Ultima Thule

In ancient times the northernmost region of the habitable world - hence, any distant, unknown or mysterious land.

Tuesday, November 29, 2005

An NCS appointment that spells nuance

By Aussiegirl

With this appalling appointment the Bush admistration sends mixed signals on its determination to win the war on terror. Just as the president finally came out and said that we are at war with radical Islam, his administration turns around and appoints a woman to a powerful NSC position who is famed for her policies promoting "understanding" and conciliation towards rogue terrorist regimes. Apparently having failed to appease his democratic enemies in Washington by repeated capitulations, the president is going to try the diplomatic route with Iran and perhaps North Korea. By all means, let's not hurt the bully's feelings and call him a "rogue". Joel Mowbray has the story.
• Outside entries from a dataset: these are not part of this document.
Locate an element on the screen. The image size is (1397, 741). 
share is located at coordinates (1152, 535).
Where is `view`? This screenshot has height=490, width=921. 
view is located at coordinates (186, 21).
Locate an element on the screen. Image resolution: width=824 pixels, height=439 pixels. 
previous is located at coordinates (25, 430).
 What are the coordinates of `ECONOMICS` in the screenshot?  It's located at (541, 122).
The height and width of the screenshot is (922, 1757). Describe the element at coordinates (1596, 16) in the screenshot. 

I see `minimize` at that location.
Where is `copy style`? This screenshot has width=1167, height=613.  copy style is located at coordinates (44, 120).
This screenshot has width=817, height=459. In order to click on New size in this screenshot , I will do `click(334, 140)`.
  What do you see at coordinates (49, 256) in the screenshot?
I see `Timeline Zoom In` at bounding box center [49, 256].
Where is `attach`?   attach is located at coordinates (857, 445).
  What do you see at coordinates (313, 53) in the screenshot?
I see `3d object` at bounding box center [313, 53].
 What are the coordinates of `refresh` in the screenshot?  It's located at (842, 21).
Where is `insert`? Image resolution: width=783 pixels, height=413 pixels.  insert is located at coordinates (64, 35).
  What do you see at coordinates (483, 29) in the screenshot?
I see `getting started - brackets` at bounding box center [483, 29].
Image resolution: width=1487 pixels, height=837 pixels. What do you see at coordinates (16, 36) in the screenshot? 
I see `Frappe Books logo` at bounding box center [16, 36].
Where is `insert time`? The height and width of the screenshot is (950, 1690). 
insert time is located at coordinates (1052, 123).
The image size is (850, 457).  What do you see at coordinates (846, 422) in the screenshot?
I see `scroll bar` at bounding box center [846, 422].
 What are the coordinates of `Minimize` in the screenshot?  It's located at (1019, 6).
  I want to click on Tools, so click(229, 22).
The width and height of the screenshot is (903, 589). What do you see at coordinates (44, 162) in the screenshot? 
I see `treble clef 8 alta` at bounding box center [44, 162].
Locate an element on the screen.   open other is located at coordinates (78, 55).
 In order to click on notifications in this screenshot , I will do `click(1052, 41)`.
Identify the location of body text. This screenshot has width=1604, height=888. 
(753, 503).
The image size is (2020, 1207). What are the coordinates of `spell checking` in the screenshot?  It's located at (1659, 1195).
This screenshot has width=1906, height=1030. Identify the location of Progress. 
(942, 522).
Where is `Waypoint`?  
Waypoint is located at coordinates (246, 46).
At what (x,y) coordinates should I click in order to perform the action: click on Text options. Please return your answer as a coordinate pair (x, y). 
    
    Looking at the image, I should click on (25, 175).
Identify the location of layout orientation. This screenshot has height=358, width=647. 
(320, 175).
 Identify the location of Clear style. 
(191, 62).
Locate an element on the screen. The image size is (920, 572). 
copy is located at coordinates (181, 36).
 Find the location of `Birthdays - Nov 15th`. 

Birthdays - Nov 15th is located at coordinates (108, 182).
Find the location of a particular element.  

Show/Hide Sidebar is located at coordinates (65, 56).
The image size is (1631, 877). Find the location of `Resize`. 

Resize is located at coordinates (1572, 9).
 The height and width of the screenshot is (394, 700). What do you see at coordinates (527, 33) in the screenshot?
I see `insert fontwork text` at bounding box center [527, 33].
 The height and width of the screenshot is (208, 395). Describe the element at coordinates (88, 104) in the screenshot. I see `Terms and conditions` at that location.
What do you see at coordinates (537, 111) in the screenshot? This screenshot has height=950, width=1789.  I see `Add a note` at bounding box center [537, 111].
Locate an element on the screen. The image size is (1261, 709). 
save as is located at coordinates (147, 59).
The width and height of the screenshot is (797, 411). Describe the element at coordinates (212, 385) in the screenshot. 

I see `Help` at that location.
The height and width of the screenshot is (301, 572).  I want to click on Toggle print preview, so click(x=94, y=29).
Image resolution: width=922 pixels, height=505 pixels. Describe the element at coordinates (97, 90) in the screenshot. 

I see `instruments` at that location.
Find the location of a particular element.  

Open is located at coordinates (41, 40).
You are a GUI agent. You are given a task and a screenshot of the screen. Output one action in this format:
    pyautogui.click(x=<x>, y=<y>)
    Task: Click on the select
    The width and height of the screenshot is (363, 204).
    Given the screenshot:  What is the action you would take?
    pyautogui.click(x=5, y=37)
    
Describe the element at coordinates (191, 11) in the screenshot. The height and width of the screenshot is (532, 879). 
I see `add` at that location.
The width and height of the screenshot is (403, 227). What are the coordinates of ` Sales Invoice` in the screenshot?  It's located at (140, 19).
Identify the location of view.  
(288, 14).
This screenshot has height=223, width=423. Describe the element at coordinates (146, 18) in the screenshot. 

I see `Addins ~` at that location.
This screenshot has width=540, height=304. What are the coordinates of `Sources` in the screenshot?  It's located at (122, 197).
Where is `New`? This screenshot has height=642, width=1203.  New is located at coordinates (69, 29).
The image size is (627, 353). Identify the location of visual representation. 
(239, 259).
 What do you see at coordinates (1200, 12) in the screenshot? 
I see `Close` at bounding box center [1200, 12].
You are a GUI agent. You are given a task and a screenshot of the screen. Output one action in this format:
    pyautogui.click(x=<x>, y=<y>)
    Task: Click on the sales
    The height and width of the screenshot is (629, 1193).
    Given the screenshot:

A dubious NSC choice -- Op-ed The Washington Times


While most of Washington was preoccupied with playing the Plame game late last month, the Bush Administration took an apparent turn toward appeasement -- or as its advocates would call it, "nuance" and "realism" -- in Iraq and Afghanistan, with the appointment of a high-level National Security Council official whose worldview more resembles that of the former President Bush than the current one.

As special prosecutor Patrick Fitzgerald was winding down the investigation that resulted in the indictment of I. Lewis "Scooter" Libby, former chief of staff to Vice President Dick Cheney, on Oct. 28, Meghan O'Sullivan was elevated to the lofty position of Deputy National Security Adviser for Iraq and Afghanistan. This makes Miss O'Sullivan equal in rank to fellow NSC staffer Elliott Abrams, and arguably gives her more influence than many assistant secretaries.

The timing of the promotion was particularly curious, as it came just weeks after the president made a bold step in the direction of moral clarity when articulating on Oct. 6 -- for the first time -- that the enemy we face is not just terrorism, but radical Islam. Yet if Miss O'Sullivan's career is defined by anything, it is a worldview colored with thousands of shades of gray, with barely a hint of black and white.

Before the Iraq war, Miss O'Sullivan was the co-creator of the so-called "smart sanctions" that Saddam easily manipulated time and again, and after his regime fell, she was one of the most passionate defenders of senior Ba'athists. At other points in recent years, she has tacitly supported Islamists' attempted takeover of the post-Saddam Iraqi education system, and she is widely seen as a leading advocate for engaging the Iranian mullahs.

[...]At a July 2000 Brookings press conference moderated by Mr. Haass, Miss O'Sullivan noted her sharp distaste for the "rogue regimes" designation because it was "pejorative," and she complained that the rogue label suggested that countries that sponsor terrorism "were beyond rehabilitation and that the policy options (were limited) to only punitive ones.